Whether it’s watching movies, reading books and magazines, consuming news or playing games, we’ve been relying on digital media for years now—and consumers around the globe are increasingly depending on their smartphones to access digital content and tend to go online to purchase video games, movies and books, according to the latest State of Digital Downloads research report from digital content delivery firm Limelight Networks.
Highlighting consumers’ shifting demand for both streaming and downloading content, the annual report found that only 14 percent of all respondents still prefer to rent or purchase DVDs of movies and TV shows, and only 25 percent prefer hard copies of books or traditional print media. In comparison, two-thirds (66 percent) of respondents prefer to stream or download TV shows and movies, while 38 percent prefer to download books, newspapers, and magazines. When it comes to music, almost half (46 percent) of respondents say they prefer to download music rather than stream it or purchase a CD.
Comparatively, European respondents’ entertainment consumption is similar, with 13 percent of European consumers preferring to rent or purchase DVDs of films and TV shows. Around 15 percent of German and UK respondents opt to consume entertainment through these traditional mediums, compared to just 9 percent of their French counterparts. The preferences for streaming rather than downloading content continues to grow. Notably, two-thirds of European consumers (62 percent) prefer to download or stream TV shows and movies. The highest streaming rate is observed in France at 49 percent, compared to 42 and 40 percent in the UK and Germany, respectively.

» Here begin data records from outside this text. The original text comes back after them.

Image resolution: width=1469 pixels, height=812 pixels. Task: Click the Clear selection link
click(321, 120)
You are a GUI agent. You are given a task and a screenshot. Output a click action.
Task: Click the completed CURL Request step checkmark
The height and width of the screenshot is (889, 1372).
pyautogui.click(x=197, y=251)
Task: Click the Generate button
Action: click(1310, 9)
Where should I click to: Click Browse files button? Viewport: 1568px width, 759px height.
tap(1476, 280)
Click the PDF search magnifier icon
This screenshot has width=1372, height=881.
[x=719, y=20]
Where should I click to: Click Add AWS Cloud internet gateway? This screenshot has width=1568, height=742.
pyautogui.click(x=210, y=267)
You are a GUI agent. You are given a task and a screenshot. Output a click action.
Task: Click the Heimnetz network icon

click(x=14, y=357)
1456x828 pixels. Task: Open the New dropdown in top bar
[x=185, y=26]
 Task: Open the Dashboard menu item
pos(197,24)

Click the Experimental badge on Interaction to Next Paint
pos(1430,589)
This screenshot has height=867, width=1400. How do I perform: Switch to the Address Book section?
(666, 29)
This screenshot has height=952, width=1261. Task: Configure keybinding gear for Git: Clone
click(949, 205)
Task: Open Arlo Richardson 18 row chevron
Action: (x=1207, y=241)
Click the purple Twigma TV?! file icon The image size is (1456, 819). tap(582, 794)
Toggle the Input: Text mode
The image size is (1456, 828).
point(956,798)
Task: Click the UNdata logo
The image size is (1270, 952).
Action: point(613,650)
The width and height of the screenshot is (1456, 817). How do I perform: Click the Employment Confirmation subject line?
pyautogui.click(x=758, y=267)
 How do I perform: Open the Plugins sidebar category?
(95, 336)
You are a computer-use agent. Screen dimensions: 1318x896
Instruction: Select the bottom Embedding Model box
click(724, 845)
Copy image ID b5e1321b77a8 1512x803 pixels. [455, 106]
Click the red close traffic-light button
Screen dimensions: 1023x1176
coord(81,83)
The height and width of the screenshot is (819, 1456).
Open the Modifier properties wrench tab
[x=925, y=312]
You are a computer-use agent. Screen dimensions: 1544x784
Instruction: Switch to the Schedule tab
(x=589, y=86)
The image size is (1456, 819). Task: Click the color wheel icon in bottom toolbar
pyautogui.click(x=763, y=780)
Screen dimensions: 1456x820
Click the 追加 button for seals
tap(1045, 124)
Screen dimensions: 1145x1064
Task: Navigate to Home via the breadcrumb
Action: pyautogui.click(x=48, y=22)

More than one-third (37 percent) of German consumers choose to download books and magazines, with the UK (36 percent) and France (30 percent) not far behind. German respondents are 58 percent less likely to consider obtaining hardcopies. Similarly, respondents in Germany and the UK (34 percent) opt to download music in comparison with less than a third (25 percent) of French consumers. Instead French respondents are 56 percent more likely to stream music.
“Digital content is now the preferred format for media consumption by a growing mobile-first audience,” said Michael Milligan, senior director at Limelight Networks, in a news release. “There’s no question that content needs to be easily accessible and optimized across all connected devices and global networks if it’s to reach the widest possible audience and provide the best experience. This is no longer a feature for providers, but a necessity for survival.”
Additional insights from the report include:
Consumers want free content
When it comes to accessing music, half of consumers (51 percent) will only download it if it’s free. British (56 percent) and German (44 percent) audiences are significantly more likely to accept having to pay for music than their French neighbors (29 percent) A further 74 percent will only download a mobile application if it is free. However, this pattern shifts when it comes to books and movies, which customers are more willing to pay for (40 percent are willing to pay to download TV shows and movies.)
Consumers expect fast downloads
Nearly one-third (30 percent) of all respondents highlight slow download times as their primary frustration with downloading content. Japan, in particular, has little patience for slow downloads with 41 percent of respondents citing this as their top frustration. Consumers in the UK also cite slow downloads as their number one frustration. Interestingly, the concerns around downloading varies significantly across European consumers. The bigger concern for German consumers (32 percent) is when it doesn’t work. By contrast, French respondents are more frustrated by content that has to be started all over again (29 percent)
New apps and app updates are the most common type of content downloaded
In fact, these are downloaded 22 percent more often than music, the second most downloaded type of content
The Internet of Things (IoT) hasn’t gained widespread adoption yet
Two-thirds (66 percent) of consumers do not yet have devices such as digital assistants, home automation hubs, or internet-connected thermostats and have no plans to purchase them in the next two years. However, consumers aren’t avoiding IoT due to security concerns. In fact, less than 30 percent of all respondents express a security concern with either digital assistants or smart home devices. This is reflected in attitudes of European consumers. Respondents in the UK are the most concerned (28 percent), followed by Germany and France respectively (26 and 21 percent, respectively). UK consumers have the highest number of privacy concerns with nearly one third (26 percent) seeing this as a major issue around IoT devices.
The “State of Digital Downloads” report is based on a survey of 3,500 consumers ranging in age, gender, and education in France, Germany, India, Japan, Korea, the UK, and the U.S.